### Page
From 0fbdeb08e4a685906b268bd8414f95403a2731b5 Mon Sep 17 00:00:00 2001
From: Martin Mares <mj@ucw.cz>
Date: Tue, 4 Mar 2008 13:06:43 +0100
Subject: [PATCH] More Q-heaps.

---
 ram.tex | 89 +++++++++++++++++++++++++++++++++------------------------
 1 file changed, 51 insertions(+), 38 deletions(-)
diff --git a/ram.tex b/ram.tex
index df7aa41..db6fd5a 100644
--- a/ram.tex
+++ b/ram.tex
@@ -500,9 +500,16 @@ assuming that the result fits in~$b$ bits:
 
 \:$\<Insert>(x,\alpha)$ --- inserts~$\alpha$ into a~sorted vector $\bf x$:
 
-We calculate $k = \<Rank>(x,\alpha)$ first, then insert~$\alpha$ as the $k$-th
+We calculate the rank of~$\alpha$ in~$x$ first, then we insert~$\alpha$ as the $k$-th
 field of~$\bf x$ using masking operations and shifts.
 
+\algo
+\:$k\=\<Rank>(x,\alpha)$.

### Data supplied
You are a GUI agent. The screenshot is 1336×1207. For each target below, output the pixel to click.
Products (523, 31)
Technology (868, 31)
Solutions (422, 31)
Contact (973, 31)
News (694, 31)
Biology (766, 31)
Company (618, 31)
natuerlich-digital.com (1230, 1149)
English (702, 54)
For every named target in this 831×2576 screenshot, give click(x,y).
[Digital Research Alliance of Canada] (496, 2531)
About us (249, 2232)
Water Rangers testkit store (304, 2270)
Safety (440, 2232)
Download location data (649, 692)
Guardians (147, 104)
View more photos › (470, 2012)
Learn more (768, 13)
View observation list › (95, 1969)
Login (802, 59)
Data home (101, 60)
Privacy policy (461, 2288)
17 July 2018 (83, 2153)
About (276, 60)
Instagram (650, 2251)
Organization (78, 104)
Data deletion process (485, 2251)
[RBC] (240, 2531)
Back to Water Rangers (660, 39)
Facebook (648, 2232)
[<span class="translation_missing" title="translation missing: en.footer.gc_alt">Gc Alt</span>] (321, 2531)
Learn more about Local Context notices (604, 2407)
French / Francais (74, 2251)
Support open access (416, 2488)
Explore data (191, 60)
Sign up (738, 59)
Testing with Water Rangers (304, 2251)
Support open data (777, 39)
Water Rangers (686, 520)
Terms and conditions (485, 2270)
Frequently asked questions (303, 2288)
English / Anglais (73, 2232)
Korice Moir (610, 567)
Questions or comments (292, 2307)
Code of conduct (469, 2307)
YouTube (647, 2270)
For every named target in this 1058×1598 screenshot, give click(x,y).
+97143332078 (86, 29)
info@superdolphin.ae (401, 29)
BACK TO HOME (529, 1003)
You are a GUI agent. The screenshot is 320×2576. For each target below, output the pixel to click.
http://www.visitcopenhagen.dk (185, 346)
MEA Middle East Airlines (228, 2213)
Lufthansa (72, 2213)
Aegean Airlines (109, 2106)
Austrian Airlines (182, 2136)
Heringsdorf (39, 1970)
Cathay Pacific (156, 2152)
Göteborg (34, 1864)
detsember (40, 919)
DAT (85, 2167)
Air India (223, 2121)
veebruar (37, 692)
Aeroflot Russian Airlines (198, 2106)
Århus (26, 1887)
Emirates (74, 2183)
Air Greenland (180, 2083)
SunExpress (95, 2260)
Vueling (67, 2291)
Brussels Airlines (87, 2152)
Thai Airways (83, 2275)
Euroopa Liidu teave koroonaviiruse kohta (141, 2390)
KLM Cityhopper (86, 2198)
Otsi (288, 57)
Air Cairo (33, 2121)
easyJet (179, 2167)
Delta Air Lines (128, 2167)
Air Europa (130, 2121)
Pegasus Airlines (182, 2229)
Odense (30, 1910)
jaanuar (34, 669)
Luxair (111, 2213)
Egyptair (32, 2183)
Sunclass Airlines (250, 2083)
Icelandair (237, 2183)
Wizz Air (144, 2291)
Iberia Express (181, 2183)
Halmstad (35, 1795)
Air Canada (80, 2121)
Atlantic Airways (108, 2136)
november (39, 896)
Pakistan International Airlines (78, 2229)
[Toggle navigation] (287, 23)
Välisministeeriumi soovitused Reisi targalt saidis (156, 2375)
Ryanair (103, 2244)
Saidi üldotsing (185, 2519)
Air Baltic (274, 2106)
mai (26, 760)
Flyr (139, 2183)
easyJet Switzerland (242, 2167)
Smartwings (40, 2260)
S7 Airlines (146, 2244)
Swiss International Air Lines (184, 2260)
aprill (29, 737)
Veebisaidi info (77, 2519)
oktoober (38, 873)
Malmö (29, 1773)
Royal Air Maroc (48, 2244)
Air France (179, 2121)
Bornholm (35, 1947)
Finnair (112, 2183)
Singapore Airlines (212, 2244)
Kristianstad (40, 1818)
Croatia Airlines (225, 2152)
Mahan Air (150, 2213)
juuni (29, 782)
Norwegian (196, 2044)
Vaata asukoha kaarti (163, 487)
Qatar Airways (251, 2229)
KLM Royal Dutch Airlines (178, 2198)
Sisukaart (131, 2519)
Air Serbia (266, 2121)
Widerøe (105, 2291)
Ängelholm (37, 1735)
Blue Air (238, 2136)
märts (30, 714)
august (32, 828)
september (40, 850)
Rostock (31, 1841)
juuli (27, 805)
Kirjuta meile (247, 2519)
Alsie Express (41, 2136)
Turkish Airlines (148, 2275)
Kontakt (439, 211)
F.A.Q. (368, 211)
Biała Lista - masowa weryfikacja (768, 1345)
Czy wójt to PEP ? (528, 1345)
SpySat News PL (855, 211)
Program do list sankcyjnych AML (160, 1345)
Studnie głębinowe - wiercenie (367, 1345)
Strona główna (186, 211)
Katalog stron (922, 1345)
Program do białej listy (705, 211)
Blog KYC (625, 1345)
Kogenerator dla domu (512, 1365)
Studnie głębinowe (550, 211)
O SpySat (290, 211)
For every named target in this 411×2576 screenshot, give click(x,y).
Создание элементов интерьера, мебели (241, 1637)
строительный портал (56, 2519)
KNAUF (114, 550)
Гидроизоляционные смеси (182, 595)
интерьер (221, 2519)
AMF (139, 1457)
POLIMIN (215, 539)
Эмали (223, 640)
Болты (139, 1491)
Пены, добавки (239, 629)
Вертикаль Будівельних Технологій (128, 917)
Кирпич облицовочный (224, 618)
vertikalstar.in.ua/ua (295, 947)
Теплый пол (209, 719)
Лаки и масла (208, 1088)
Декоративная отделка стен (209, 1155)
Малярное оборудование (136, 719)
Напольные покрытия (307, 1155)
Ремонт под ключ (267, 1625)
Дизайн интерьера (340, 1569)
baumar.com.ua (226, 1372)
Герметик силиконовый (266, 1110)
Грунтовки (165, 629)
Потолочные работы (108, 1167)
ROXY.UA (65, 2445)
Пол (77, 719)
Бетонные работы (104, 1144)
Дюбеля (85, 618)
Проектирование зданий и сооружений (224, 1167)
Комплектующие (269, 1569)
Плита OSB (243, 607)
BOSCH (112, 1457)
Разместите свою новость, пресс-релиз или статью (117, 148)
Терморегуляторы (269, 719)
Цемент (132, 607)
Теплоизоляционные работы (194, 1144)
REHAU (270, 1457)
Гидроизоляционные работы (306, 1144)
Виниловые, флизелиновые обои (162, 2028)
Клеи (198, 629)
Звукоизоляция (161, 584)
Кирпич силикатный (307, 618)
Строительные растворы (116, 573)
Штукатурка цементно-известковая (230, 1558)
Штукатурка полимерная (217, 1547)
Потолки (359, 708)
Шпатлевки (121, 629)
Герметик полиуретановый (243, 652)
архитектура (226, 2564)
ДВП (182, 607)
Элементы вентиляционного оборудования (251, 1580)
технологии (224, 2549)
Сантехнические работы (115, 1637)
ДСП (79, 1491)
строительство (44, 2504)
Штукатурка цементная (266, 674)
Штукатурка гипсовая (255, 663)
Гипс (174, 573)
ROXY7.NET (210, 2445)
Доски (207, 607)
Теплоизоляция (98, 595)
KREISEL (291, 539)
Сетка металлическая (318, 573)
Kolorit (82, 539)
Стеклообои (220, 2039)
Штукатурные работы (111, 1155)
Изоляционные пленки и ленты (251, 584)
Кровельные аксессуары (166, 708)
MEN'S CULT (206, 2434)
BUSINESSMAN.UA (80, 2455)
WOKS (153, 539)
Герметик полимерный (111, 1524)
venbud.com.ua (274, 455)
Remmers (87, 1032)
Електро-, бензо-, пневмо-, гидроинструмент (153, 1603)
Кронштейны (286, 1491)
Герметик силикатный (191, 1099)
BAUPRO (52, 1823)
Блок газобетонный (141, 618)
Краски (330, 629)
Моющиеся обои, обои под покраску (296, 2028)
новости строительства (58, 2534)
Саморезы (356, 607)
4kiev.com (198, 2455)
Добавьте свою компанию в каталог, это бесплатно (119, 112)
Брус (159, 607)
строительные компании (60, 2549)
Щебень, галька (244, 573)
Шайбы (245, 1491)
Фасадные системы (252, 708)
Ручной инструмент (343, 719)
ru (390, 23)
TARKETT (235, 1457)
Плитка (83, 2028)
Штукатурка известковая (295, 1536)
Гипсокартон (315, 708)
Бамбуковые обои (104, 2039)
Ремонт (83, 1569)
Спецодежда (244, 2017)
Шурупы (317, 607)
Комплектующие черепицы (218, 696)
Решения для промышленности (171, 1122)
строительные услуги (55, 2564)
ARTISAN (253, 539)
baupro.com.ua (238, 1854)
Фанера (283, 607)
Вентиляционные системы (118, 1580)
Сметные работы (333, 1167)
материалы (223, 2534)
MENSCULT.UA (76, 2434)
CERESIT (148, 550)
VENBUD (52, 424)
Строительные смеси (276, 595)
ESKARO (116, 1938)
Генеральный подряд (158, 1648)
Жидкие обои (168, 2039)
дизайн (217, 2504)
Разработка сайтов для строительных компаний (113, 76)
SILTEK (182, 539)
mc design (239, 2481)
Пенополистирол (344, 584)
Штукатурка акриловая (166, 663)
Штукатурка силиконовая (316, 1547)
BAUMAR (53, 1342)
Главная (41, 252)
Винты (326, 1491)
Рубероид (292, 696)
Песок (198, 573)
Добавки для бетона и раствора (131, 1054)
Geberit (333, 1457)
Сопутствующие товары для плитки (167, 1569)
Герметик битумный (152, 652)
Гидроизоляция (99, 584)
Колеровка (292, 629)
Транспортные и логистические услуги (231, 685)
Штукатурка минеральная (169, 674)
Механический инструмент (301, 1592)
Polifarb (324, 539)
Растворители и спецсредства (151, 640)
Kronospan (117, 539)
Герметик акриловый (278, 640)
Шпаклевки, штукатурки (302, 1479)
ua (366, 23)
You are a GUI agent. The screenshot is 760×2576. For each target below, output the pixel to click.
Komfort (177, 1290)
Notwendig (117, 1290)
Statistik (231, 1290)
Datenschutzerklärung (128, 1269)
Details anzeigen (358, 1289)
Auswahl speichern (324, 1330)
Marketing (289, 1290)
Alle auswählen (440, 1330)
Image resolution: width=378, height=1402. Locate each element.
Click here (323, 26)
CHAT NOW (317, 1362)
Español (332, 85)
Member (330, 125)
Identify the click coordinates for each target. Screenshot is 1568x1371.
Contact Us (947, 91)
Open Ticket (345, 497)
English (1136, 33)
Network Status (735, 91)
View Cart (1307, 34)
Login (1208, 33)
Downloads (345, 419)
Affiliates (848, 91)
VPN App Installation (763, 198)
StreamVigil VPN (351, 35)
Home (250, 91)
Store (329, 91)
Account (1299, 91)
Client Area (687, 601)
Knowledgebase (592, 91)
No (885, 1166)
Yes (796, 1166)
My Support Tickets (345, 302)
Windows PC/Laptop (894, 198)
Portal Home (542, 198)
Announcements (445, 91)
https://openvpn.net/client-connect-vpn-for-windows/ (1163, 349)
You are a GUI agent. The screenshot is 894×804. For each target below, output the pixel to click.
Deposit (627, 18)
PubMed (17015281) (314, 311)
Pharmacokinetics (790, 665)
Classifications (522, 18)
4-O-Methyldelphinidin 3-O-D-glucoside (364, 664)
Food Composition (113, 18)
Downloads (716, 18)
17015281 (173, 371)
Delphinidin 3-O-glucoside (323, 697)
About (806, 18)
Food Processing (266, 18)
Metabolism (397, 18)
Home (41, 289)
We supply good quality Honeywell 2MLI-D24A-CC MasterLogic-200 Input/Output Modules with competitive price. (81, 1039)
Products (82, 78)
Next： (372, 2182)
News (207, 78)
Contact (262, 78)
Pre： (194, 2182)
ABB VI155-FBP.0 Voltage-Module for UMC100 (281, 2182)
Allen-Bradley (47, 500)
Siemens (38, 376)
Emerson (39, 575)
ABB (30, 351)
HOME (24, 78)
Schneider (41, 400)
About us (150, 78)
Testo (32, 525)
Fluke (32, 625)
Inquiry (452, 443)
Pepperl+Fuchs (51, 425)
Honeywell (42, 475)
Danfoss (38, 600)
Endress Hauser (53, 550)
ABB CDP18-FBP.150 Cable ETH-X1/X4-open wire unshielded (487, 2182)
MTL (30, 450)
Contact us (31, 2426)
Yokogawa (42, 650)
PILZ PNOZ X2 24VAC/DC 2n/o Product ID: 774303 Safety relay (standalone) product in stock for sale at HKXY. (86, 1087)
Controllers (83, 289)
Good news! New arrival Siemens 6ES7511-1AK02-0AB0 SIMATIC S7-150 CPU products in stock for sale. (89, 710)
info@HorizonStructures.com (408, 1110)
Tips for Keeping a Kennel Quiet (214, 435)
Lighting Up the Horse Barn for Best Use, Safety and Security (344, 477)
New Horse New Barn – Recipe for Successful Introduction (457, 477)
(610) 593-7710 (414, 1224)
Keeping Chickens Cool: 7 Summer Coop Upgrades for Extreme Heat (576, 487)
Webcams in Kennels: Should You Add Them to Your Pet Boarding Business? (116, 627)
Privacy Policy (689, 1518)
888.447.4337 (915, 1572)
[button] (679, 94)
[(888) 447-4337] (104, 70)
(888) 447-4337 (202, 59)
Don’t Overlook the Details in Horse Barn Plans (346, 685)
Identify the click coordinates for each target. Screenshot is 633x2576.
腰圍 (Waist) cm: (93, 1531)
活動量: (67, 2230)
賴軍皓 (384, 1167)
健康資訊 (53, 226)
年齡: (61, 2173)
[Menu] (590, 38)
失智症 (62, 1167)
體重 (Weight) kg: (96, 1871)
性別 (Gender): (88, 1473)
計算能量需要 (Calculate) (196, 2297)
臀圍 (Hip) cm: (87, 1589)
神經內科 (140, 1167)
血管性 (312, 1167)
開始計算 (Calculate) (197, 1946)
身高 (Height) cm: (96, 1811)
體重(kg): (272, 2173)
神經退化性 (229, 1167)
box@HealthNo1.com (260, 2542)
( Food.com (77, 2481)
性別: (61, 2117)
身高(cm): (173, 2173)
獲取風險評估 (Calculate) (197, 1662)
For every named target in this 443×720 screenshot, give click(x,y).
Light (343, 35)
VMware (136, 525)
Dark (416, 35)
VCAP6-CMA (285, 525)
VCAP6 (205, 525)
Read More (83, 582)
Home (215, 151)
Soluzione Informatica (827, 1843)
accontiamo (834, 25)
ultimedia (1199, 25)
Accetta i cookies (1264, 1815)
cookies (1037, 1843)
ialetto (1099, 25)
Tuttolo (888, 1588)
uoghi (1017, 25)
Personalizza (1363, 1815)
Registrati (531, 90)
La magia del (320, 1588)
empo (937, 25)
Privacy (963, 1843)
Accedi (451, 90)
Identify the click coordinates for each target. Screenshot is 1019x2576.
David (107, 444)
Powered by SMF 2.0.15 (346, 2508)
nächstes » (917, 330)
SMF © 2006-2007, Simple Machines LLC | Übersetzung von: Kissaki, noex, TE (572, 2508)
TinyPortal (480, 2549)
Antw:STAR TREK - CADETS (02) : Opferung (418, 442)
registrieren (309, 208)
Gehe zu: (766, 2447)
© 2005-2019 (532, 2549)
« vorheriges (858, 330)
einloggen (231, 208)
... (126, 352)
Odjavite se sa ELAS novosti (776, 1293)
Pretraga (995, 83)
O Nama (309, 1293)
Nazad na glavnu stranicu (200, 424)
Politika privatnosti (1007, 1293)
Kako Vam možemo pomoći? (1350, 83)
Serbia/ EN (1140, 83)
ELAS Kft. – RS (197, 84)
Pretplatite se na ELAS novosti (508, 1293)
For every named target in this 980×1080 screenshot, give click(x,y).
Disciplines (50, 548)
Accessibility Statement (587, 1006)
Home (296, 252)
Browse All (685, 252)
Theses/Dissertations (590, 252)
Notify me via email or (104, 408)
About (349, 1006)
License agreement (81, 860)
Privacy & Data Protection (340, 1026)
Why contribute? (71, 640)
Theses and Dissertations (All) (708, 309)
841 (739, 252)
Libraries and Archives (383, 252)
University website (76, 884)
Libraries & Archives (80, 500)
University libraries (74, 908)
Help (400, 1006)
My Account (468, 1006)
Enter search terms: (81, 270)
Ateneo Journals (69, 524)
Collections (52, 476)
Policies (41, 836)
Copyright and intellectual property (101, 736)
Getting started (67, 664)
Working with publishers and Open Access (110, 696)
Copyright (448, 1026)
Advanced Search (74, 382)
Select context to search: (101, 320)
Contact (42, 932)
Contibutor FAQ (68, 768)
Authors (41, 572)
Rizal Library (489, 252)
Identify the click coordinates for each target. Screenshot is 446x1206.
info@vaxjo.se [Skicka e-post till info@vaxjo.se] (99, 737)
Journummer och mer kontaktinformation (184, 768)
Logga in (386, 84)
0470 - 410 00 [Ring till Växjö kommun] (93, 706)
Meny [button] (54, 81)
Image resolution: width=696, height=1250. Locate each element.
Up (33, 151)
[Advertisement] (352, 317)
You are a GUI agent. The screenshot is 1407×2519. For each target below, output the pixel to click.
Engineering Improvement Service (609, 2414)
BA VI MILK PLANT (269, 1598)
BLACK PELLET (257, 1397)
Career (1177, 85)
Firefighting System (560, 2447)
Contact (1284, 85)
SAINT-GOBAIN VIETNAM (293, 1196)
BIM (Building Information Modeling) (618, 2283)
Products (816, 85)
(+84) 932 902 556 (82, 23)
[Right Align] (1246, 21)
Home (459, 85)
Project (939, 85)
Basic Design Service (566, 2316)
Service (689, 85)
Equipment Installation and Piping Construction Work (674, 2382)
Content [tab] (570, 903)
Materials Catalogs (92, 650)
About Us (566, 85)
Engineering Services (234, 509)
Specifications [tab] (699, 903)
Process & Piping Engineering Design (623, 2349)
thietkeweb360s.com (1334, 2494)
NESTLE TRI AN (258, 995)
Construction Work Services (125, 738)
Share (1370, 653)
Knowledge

### Written exercise
Copy the stretch of the patch from "From 0fbdeb08e4a685906b268bd8414f95403a2731b5 Mon" through "[PATCH] More Q-heaps.", renaming "Q-heaps" to "fusion trees".

### Result for this exercise
From 0fbdeb08e4a685906b268bd8414f95403a2731b5 Mon Sep 17 00:00:00 2001
From: Martin Mares <mj@ucw.cz>
Date: Tue, 4 Mar 2008 13:06:43 +0100
Subject: [PATCH] More fusion trees.